For more than a dozen years, Apple has relied on a “designed in the U.S., made in China” strategy. That’s chiefly because the cost of labor in China is so much cheaper. This simple reality has shifted the globe’s economic center of gravity over the past decade. China has become the world’s manufacturing hub.
But that influx of wealth into China hasn’t only meant more money for factory owners and CEOs. Hal Sirkin, a senior partner with The Boston Consulting Group, has spent the past two years examining the phenomenon of “insourcing” — the return of jobs to the U.S. from overseas. When China joined the World Trade Organization in 2001, Sirkin says, the average Chinese worker made 58 cents per hour — a cost that had companies around the world banging on the doors of Chinese factories. Every year since, however, Sirkin says wages in China have risen an average of 15 to 20 percent annually.

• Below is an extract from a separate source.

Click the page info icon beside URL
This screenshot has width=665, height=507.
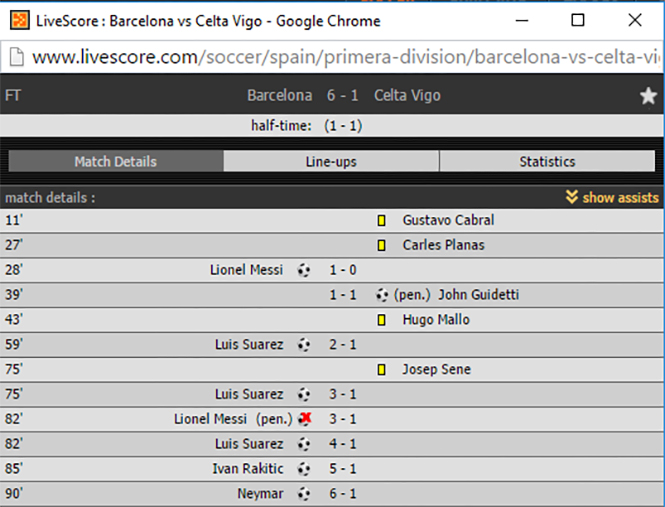pyautogui.click(x=17, y=57)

“Once labor stops becoming cheap, all of a sudden the equation turns,” he says.
Worker productivity adds another variable that could make the math behind insourcing even more attractive to U.S. companies. Sirkin says American workers are about three times as productive as their Chinese counterparts, even as the Great Recession has kept U.S. wages stagnant. At 58 cents an hour, 10 Chinese workers were still cheaper than a single more productive worker in the U.S. But by 2015, if current trends continue, Sirkin says the wage gap will shrink enough that lower productivity combined with transportation costs will make Chinese workers the more expensive option for making goods to be sold in the U.S.
All that said, a mere $100 million from Apple doesn’t register as a huge vote of confidence in insourcing, nor does the part of its business it’s bringing back home. The Mac lineup is no longer Apple’s main source of revenue, nor is it a growing sector. In its most recent quarter, the company sold just under 5 million Macs, a 1 percent increase from the previous year. In comparison, the company sold 14 million iPads, up 26 percent from the prior year, and just under 27 million iPhones, a whopping 58 percent jump from the same quarter one year ago.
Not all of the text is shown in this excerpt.